1

I'm trying to generate N data points for three random variables that are jointly normal in python. If I use the following code:

import numpy as np
import scipy
import pandas
import sys
from scipy.linalg import block_diag
from pandas import *
N=100
Sigma=np.identity(3)
Mu=np.zeros((3,1))
Z=np.random.multivariate_normal(Mu, Sigma, N)

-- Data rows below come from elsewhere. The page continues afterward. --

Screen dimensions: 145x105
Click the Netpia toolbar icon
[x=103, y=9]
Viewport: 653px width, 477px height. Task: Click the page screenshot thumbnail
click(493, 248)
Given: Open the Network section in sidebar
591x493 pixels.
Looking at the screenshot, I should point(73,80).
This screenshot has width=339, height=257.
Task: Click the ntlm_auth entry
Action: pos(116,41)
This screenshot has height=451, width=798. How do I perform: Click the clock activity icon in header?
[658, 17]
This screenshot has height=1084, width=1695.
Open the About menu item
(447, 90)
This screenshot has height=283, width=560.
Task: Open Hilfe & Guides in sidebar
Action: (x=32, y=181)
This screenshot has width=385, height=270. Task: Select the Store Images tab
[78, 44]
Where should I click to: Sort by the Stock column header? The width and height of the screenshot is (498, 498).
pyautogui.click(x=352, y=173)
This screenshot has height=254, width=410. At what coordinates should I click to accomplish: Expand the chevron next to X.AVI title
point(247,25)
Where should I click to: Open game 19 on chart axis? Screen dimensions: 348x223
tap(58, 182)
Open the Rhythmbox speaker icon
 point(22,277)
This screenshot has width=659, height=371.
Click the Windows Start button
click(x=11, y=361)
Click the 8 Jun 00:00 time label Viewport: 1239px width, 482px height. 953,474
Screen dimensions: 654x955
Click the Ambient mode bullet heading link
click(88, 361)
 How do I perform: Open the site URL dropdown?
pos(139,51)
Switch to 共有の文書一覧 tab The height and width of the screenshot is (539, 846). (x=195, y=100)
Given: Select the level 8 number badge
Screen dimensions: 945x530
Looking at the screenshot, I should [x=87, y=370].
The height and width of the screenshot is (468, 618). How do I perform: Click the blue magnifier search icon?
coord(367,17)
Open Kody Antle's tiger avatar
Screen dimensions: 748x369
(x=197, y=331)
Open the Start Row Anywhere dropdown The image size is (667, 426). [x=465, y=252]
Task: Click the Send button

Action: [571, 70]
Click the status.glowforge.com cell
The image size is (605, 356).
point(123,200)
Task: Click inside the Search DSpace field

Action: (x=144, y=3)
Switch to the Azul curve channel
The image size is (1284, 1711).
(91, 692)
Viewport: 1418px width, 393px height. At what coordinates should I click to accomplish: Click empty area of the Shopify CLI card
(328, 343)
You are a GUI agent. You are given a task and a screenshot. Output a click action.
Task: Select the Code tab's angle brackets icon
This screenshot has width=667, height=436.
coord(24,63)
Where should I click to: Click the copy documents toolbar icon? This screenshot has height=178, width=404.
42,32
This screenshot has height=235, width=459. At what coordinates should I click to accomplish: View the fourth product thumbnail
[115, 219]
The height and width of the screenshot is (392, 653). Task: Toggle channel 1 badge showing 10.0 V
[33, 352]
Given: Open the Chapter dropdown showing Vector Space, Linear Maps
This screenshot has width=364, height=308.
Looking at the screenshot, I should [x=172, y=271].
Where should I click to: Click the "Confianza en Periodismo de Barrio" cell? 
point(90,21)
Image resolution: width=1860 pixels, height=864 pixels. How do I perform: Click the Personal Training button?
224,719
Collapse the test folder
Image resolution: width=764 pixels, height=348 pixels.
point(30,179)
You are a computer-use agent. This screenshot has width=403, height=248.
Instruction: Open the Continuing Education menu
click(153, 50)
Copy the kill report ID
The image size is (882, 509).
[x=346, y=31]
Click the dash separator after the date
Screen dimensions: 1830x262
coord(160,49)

I got the following error message:

in <module>
    Z=np.random.multivariate_normal(Mu, Sigma, N)
  File "mtrand.pyx", line 4067, in numpy.random.mtrand.RandomState.multivariate_normal
ValueError: mean must be 1 dimensional

This means that the dimension of np.zeros((3,1)) is not 1. After changing the line Mu=np.zeros((3,1)) to Mu=np.zeros(3), it works. This implies that np.zeros(3) is 1 dimensional.

As np.zeros(3) and np.zeros((3,1)) are both an array of three zeros, I guess naturally both should be 1 dimensional. Using Mu.ndim in each case, I found that the dimension of np.zeros(3) is one and the dimension of np.zeros((3,1)) is two. My question is:

Why does Python make a distinction between np.zeros((3,1)) and np.zeros(3) regarding their dimensions (why is this distinction useful)?

ExcitedSnail
  • 191
  • 8
  • 1
    Is a vector with 3 scalars and a 3x1 matrix a different thing? That's the difference between 1d and 2d. – CJR Dec 28 '21 at 14:00
  • @CJR Thanks! In some other languages, such as MATLAB, a vector with 3 scalars and a 3x1 matrix are the same thing. In linear algebra, they are also the same thing. Are they treated as different things in computer science? – ExcitedSnail Dec 28 '21 at 14:13
  • Linear algebra considers a vector in 3-space the same as an overdetermined system of equations in 1-space? – CJR Dec 28 '21 at 14:20
  • @CJR Those two things are of course different in linear algebra. What I was saying is that in linear algebra, we don't distinguish between a vector with 3 coordinates and a 3x1 matrix. For example, $[0 0 0]^\top$ in linear algebra is both a 3-dimensional vector and a 3x1 matrix. – ExcitedSnail Dec 28 '21 at 15:20
  • 2
    In MATLAB everything is 2d. Size of a 'scalar' is (1,1). In `numpy` any dimension 0-32 is possible. `np.zeros((1,1,3,1)` is a 4d with 3 elements. Python has scalars and lists. Lists are 1d, though they may be nested. – hpaulj Dec 28 '21 at 15:54
  • @hpaulj Thanks! This is very clear. – ExcitedSnail Dec 29 '21 at 14:44

1 Answers1

4

It's normal for them to have different dimensions. The first one only has 1 array made of 3 zeros and the second one has 3 arrays each one made of 1 zero.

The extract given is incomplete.